Hitansh1601/osint-entity-mapper

Repository files navigation

OSINT Entity Mapper

Automated open-source intelligence tool that investigates a target domain in under 60 seconds — querying 5 public data sources and modelling all discovered entity relationships in a Neo4j graph database.

Python Neo4j Shodan License


What It Does

Give it a domain.
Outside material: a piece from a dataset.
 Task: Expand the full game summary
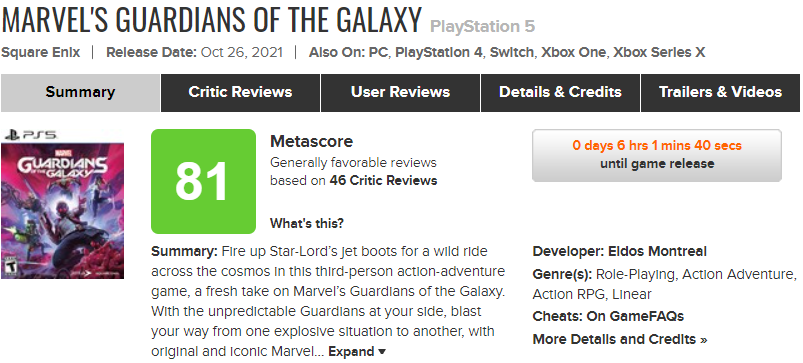[357, 352]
It automatically:

  • Pulls WHOIS registration data — registrar, org, country, creation date, contact emails
  • Enumerates DNS records — A, MX, NS, TXT (A records feed directly into Shodan)
  • Discovers subdomains via SSL certificate transparency logs on crt.sh — finds infrastructure that was never publicly advertised
  • Fingerprints each IP on Shodan — open ports, OS, organisation, detected CVEs
  • Searches GitHub for the organisation's public repositories
  • Writes all entity relationships into a Neo4j graph database using Cypher
  • Auto-generates a structured 6-section intelligence report in Markdown

Graph Model

Organization  ──[OWNS]──►  Domain  ──[RESOLVES_TO]──►  IP
                              │
                         [HAS_CERT]
                              │
                              ▼
                         Certificate

Node types: Domain · IP · Organization · Certificate
Relationships: OWNS · RESOLVES_TO · HAS_CERT


Data Sources

Source What It Returns Method
WHOIS Registrar, org, country, creation date, emails python-whois
DNS A, MX, NS, TXT records dnspython
crt.sh SSL subdomains (certificate transparency) Public API
Shodan Open ports, OS, org, CVEs per IP Shodan free API
GitHub Public repos, languages, star counts GitHub REST API

Sample Output

==================================================
  OSINT ENTITY MAPPER
  Target: python.org
==================================================

[*] Running WHOIS lookup...
    ↳ Org: Python Software Foundation
[*] Running DNS lookup...
    ↳ A records: ['151.101.0.223', '151.101.64.223']
[*] Running Shodan on 151.101.0.223...
    ↳ Ports: [80, 443]
[*] Pulling SSL certificate data from crt.sh...
    ↳ Subdomains found: 20
[*] Searching GitHub...
    ↳ Repos found: 10

[*] Generating intelligence report...
[+] Report saved: report_python.org_20260525_090000.md

==================================================
  [+] INVESTIGATION COMPLETE
  [+] Graph: console.neo4j.io
==================================================

Prerequisites

Before you start you need four things:

Requirement Where to Get It Free?
Python 3.8+ python.org
Neo4j AuraDB instance aura.neo4j.io ✅ Free tier
Shodan API key account.shodan.io ✅ Free tier
GitHub Personal Access Token github.com/settings/tokens

Installation & Setup

Step 1 — Clone the Repository

git clone https://github.com/Hitansh1601/osint-entity-mapper.git
cd osint-entity-mapper

Step 2 — Install Dependencies

pip install -r requirements.txt

Verify everything installed correctly:

python -c "import whois, dns, neo4j, shodan, requests, pdfplumber, pandas; print('All libraries OK')"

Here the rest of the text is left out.